Las manchas que aparecen en las almohadas con el paso del tiempo no solo afectan su aspecto, también pueden generar incomodidad, malos olores y sensación de suciedad.
Aunque se usen fundas protectoras, el sudor, la saliva y la humedad ambiental terminan filtrándose y dejando marcas amarillentas difíciles de quitar.
Muchos productos prometen resultados inmediatos, pero no todos son seguros para el relleno ni para el tejido. Por eso, este truco casero se volvió popular: es económico, efectivo y no requiere químicos agresivos.
El método consiste en sumergir la almohada en una mezcla efervescente que actúa como blanqueador natural. Para prepararla, se necesita agua caliente, bicarbonato de sodio y vinagre blanco.
La reacción entre ambos ingredientes ayuda a desprender las partículas que se adhieren a las fibras sin dañar la estructura.

Se recomienda usar una tina o recipiente amplio donde la almohada quede completamente cubierta. La proporción ideal es una taza de bicarbonato y una taza de vinagre por cada cinco litros de agua caliente.
Una vez sumergida, la almohada debe reposar al menos una hora. Durante ese tiempo, la mezcla penetra el tejido y afloja las manchas.
Si el relleno lo permite, se puede presionar suavemente para facilitar la limpieza. Luego se retira del recipiente y se coloca en la lavadora con detergente suave. Es importante seleccionar un ciclo delicado y agregar un enjuague adicional para eliminar cualquier residuo.
El secado también es clave. Lo ideal es exponer la almohada al sol, ya que la luz natural ayuda a eliminar humedad, olores y bacterias.
Si no es posible, se puede usar secadora en modo aire frío o dejarla en un espacio ventilado.
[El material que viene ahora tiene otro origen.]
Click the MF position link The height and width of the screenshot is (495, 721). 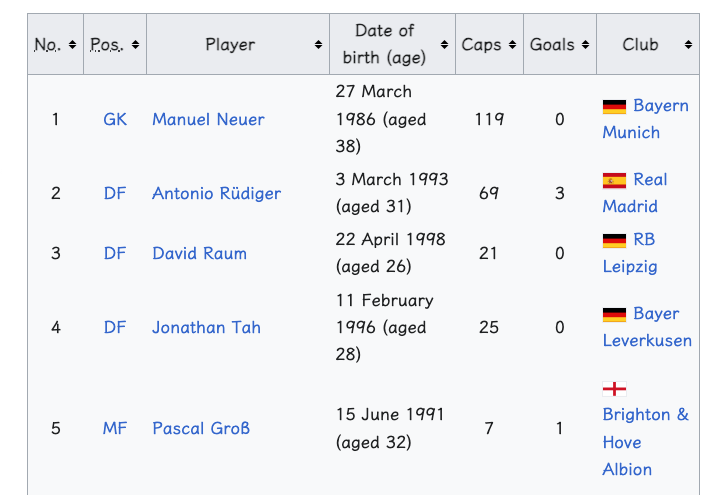click(115, 428)
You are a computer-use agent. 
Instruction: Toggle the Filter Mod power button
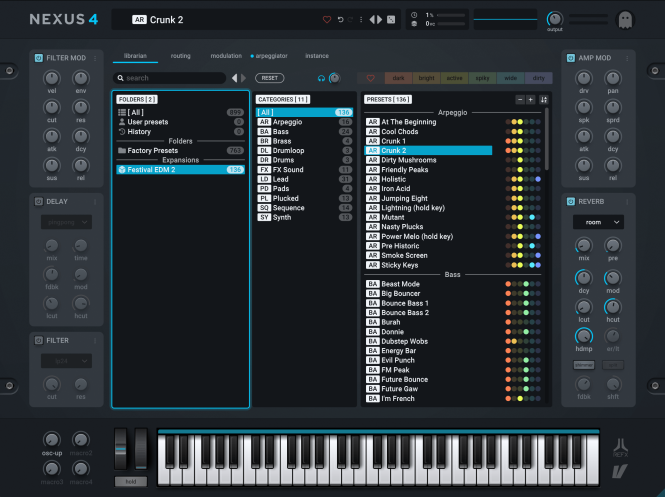click(x=39, y=58)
Nunca se debe guardar húmeda, ya que eso favorece la aparición de hongos y moho.

También es recomendable revisar que no queden zonas internas con exceso de agua, especialmente en almohadas gruesas.
Este método funciona especialmente bien en almohadas de fibra sintética o algodón. En el caso de rellenos especiales, como plumas o memory foam, se recomienda consultar las instrucciones del fabricante antes de sumergirlas.
También puede aplicarse a fundas o protectores lavables que hayan perdido su color. Si se repite cada cierto tiempo, el resultado se mantiene por más semanas.
Con este truco, no solo se recupera el blanco original, también se prolonga la vida útil del producto. Es una alternativa práctica para quienes buscan resultados visibles sin gastar de más ni comprometer la calidad del descanso.